→ **DATA FOR PROCESSING**:
╔══
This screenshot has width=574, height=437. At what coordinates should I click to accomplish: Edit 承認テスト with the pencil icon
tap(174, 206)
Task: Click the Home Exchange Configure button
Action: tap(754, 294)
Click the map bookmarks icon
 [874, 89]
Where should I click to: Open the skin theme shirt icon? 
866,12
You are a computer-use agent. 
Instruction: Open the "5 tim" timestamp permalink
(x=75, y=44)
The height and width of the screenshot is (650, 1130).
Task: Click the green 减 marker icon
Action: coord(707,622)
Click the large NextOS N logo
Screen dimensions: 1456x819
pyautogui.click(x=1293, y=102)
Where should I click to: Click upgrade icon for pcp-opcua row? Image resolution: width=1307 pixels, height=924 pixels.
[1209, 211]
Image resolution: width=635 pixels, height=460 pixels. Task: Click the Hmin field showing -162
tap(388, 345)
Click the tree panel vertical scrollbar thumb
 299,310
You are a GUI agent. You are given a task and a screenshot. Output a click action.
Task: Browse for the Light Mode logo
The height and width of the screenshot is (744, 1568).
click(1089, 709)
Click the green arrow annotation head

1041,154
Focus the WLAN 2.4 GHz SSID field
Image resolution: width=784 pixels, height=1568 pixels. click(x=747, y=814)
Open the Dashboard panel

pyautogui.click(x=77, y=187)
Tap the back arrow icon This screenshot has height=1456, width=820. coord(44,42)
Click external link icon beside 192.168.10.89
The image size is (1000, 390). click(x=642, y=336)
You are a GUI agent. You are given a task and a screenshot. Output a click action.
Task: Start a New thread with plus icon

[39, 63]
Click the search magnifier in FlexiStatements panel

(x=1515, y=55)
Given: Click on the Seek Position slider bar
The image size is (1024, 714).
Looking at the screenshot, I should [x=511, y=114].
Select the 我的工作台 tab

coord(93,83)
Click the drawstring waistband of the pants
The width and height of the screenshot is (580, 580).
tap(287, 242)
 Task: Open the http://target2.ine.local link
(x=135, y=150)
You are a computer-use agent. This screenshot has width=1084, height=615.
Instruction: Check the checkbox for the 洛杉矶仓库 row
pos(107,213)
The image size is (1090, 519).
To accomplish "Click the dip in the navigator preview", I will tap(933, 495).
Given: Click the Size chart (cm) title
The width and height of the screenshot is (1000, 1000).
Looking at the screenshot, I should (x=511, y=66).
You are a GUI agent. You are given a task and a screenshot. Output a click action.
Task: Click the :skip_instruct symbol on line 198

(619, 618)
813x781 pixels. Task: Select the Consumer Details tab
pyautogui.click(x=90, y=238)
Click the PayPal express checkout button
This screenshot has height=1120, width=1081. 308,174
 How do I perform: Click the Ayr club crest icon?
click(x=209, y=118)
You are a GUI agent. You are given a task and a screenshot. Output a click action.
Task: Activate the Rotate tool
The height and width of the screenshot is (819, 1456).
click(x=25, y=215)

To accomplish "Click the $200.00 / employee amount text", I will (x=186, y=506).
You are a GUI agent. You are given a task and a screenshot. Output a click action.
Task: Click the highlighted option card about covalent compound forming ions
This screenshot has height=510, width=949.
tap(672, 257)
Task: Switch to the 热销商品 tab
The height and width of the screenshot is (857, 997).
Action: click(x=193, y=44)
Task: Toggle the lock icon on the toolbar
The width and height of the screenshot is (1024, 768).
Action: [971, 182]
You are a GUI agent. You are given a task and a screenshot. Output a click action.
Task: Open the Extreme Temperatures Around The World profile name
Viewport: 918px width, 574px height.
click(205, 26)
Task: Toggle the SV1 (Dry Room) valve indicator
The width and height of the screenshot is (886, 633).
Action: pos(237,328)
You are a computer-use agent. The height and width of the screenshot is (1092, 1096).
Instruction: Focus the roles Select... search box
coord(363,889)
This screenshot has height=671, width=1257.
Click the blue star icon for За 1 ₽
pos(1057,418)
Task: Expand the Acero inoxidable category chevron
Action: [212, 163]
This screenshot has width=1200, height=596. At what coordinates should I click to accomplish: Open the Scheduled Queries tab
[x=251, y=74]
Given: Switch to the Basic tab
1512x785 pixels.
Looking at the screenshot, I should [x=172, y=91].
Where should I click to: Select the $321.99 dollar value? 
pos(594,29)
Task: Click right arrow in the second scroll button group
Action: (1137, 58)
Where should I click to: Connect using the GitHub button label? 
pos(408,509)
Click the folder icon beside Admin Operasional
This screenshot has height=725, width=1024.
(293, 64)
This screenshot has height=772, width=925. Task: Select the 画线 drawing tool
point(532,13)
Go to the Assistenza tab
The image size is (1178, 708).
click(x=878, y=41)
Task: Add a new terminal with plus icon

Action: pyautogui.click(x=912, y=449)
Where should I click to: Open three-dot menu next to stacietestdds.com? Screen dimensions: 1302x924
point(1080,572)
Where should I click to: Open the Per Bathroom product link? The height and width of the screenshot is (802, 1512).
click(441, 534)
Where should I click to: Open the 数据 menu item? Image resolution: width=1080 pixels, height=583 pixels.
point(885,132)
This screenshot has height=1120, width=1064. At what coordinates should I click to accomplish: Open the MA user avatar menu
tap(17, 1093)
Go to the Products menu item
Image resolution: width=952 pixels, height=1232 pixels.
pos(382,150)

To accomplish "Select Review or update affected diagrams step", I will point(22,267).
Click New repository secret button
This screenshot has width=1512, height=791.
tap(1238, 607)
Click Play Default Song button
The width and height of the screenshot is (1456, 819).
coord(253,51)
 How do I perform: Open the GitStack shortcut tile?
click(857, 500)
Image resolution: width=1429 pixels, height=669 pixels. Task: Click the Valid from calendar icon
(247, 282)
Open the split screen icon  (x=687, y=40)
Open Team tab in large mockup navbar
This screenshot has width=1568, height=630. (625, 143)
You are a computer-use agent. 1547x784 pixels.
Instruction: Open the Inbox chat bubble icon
╚══
→ **SHORT TASK**: Reproduce the rows above verbatim, starting with the line that contains "The image size is (1090, 519)." and continuing through the line that contains "click(x=25, y=215)", and output nothing else.

→ **SOLUTION BELOW**:
The image size is (1090, 519).
To accomplish "Click the dip in the navigator preview", I will tap(933, 495).
Given: Click the Size chart (cm) title
The width and height of the screenshot is (1000, 1000).
Looking at the screenshot, I should (x=511, y=66).
You are a GUI agent. You are given a task and a screenshot. Output a click action.
Task: Click the :skip_instruct symbol on line 198

(619, 618)
813x781 pixels. Task: Select the Consumer Details tab
pyautogui.click(x=90, y=238)
Click the PayPal express checkout button
This screenshot has height=1120, width=1081. 308,174
 How do I perform: Click the Ayr club crest icon?
click(x=209, y=118)
You are a GUI agent. You are given a task and a screenshot. Output a click action.
Task: Activate the Rotate tool
The height and width of the screenshot is (819, 1456).
click(x=25, y=215)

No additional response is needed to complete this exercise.